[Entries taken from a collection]
------------------------

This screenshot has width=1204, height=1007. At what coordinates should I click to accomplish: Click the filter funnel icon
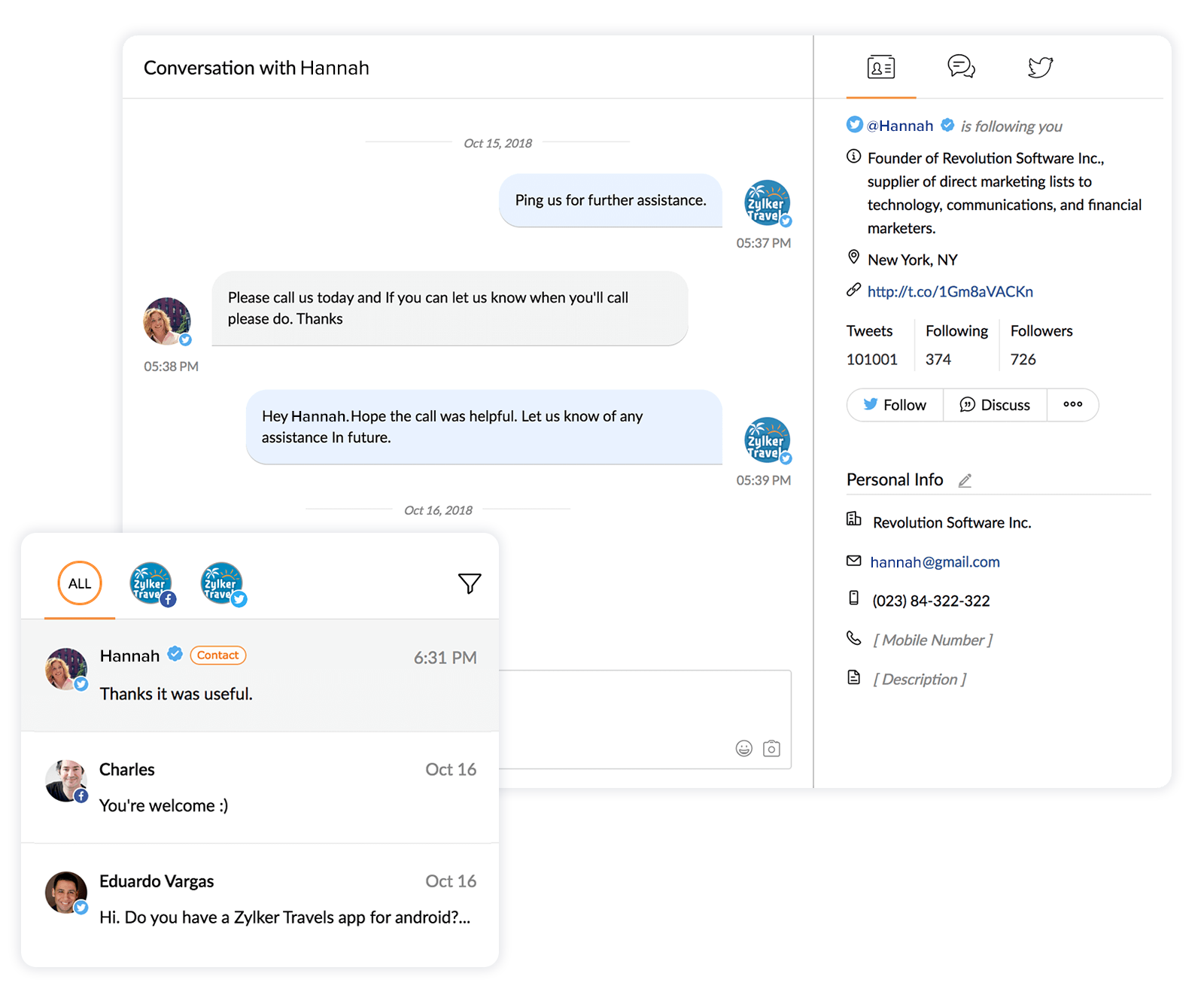[470, 583]
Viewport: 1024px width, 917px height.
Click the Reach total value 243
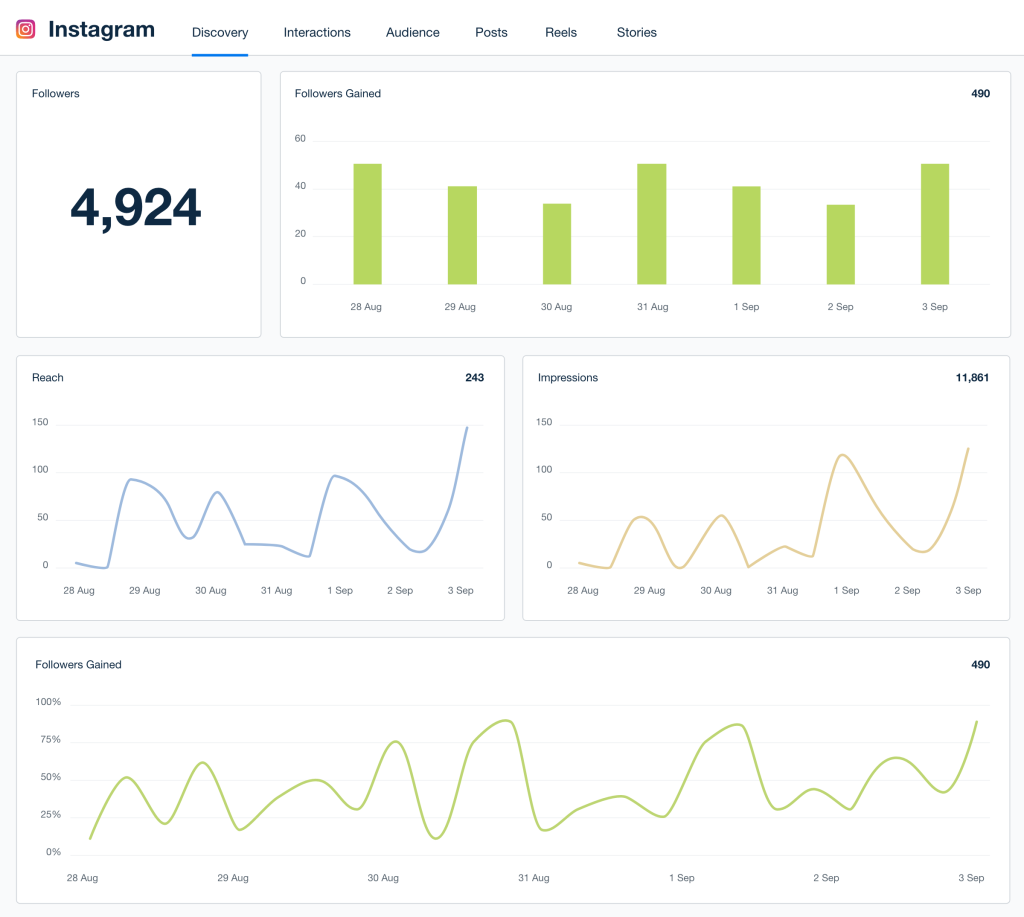point(474,377)
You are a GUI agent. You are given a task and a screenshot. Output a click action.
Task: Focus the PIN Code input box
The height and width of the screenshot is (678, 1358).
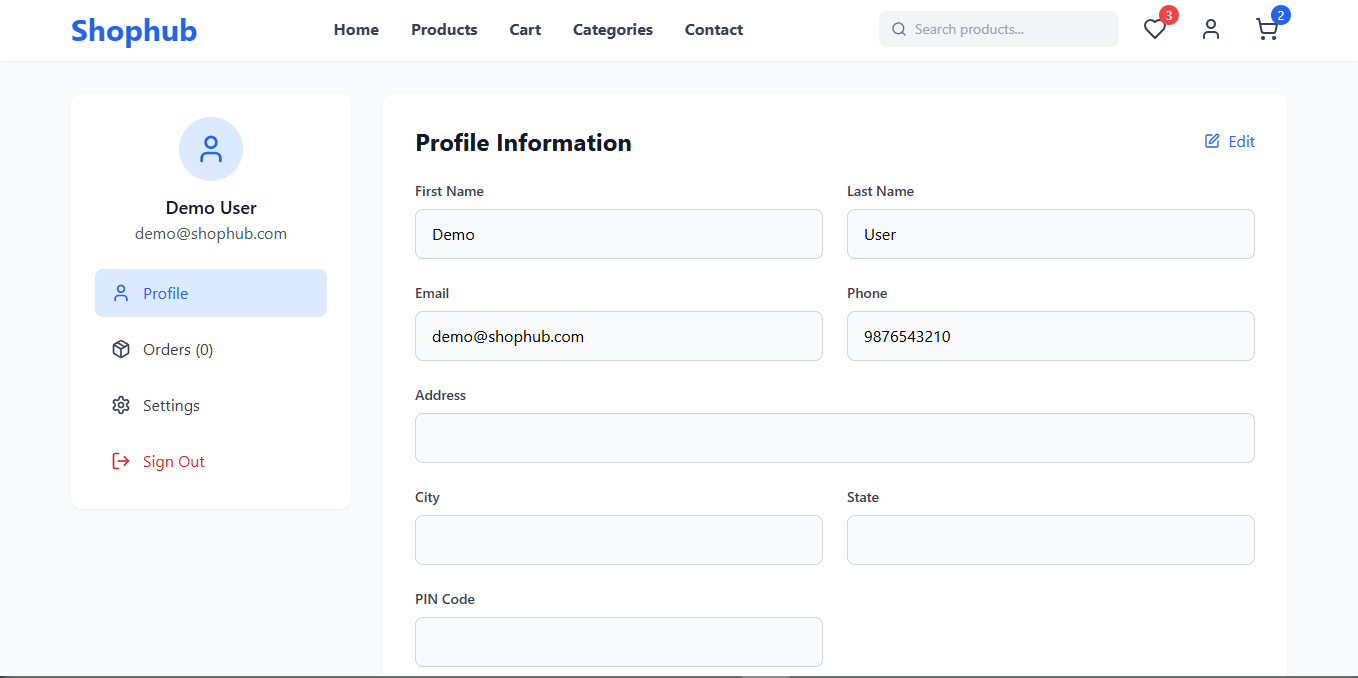pyautogui.click(x=618, y=642)
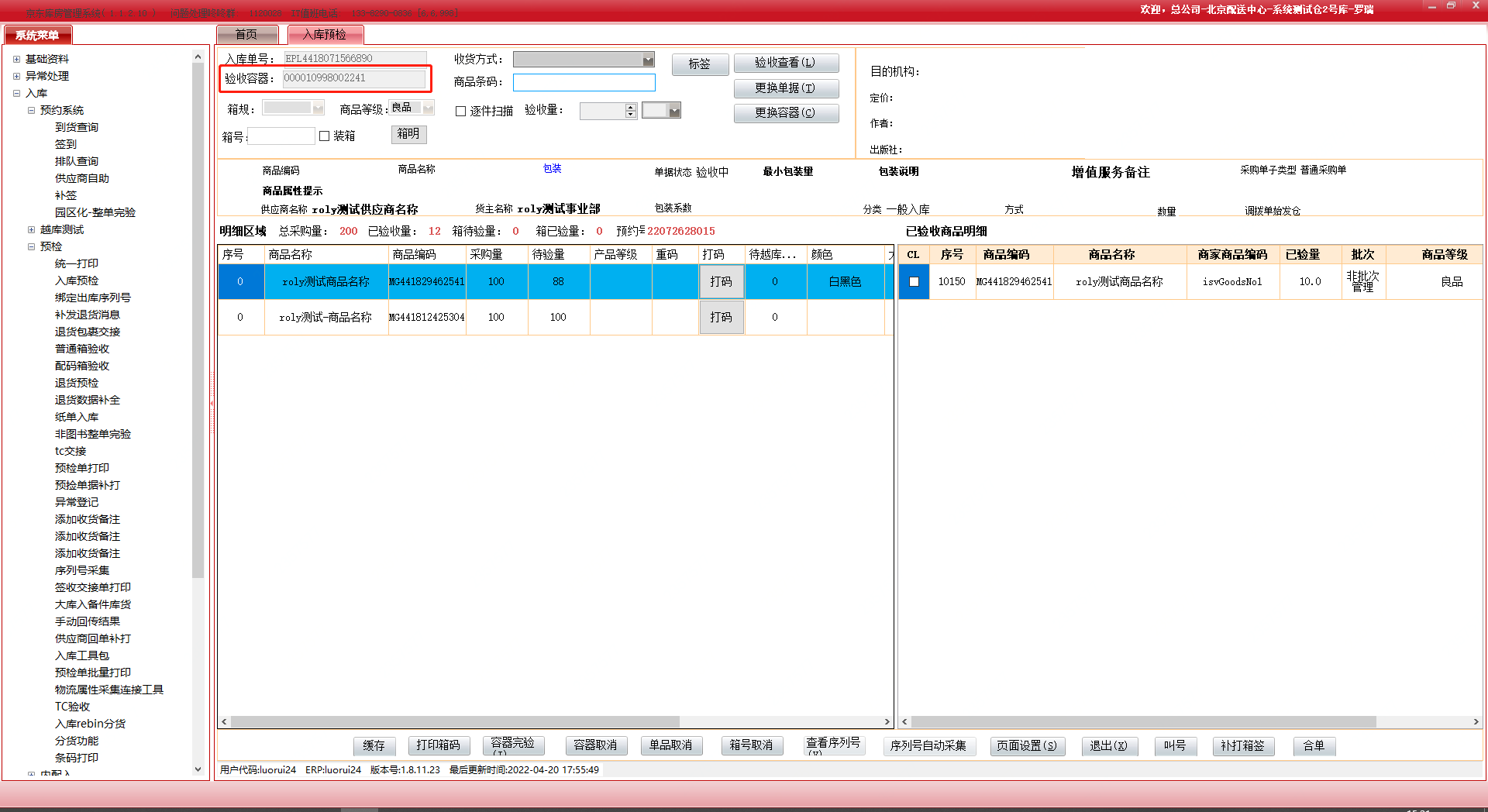
Task: Collapse the 入库 tree node
Action: 16,93
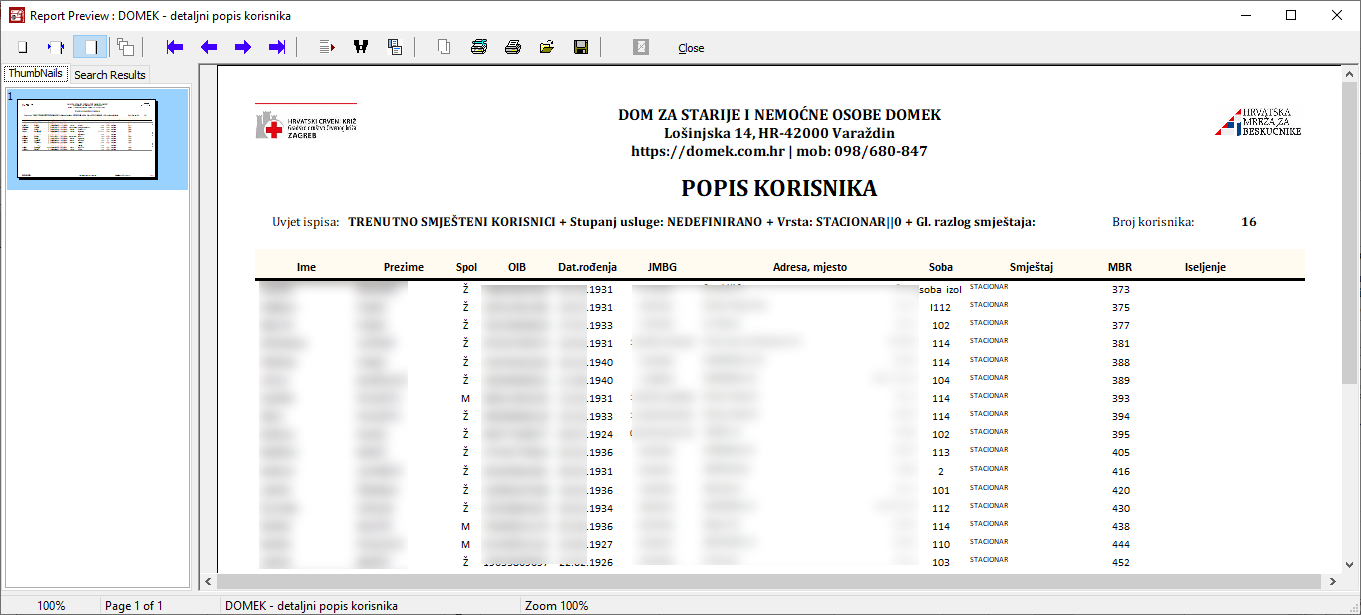Click the printer icon to print report
Viewport: 1361px width, 615px height.
[513, 47]
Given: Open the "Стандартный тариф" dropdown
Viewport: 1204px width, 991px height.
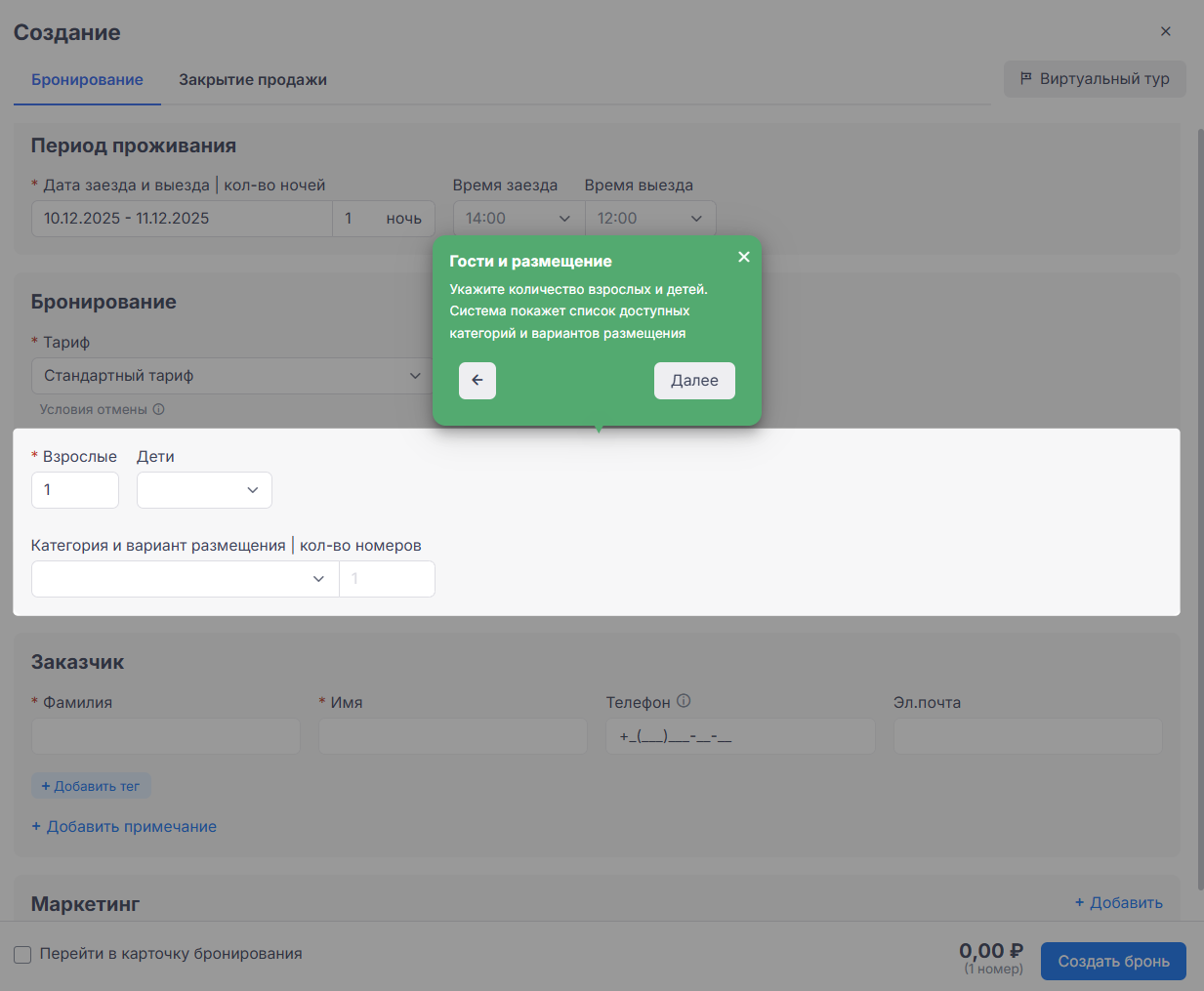Looking at the screenshot, I should [231, 376].
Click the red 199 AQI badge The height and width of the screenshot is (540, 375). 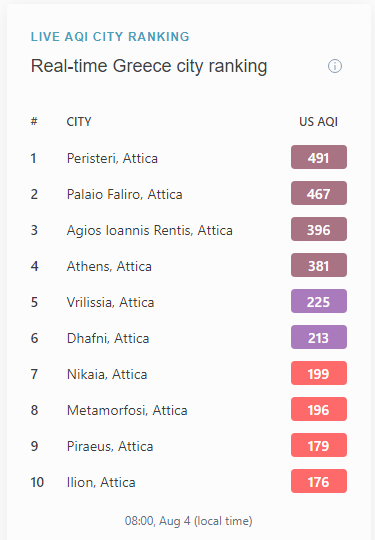(319, 373)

------------------------

HOW TO COMPLETE THIS TASK: Please reproduce exactly and only the lines from the first line of the records through the line containing "Task: Focus the PIN Code input box", both included, omitting any pictures.

OUTPUT OF THE TASK:
This screenshot has width=1204, height=1007. At what coordinates should I click to accomplish: Click the filter funnel icon
[470, 583]
Viewport: 1024px width, 917px height.
Click the Reach total value 243
point(474,377)
You are a GUI agent. You are given a task and a screenshot. Output a click action.
Task: Focus the PIN Code input box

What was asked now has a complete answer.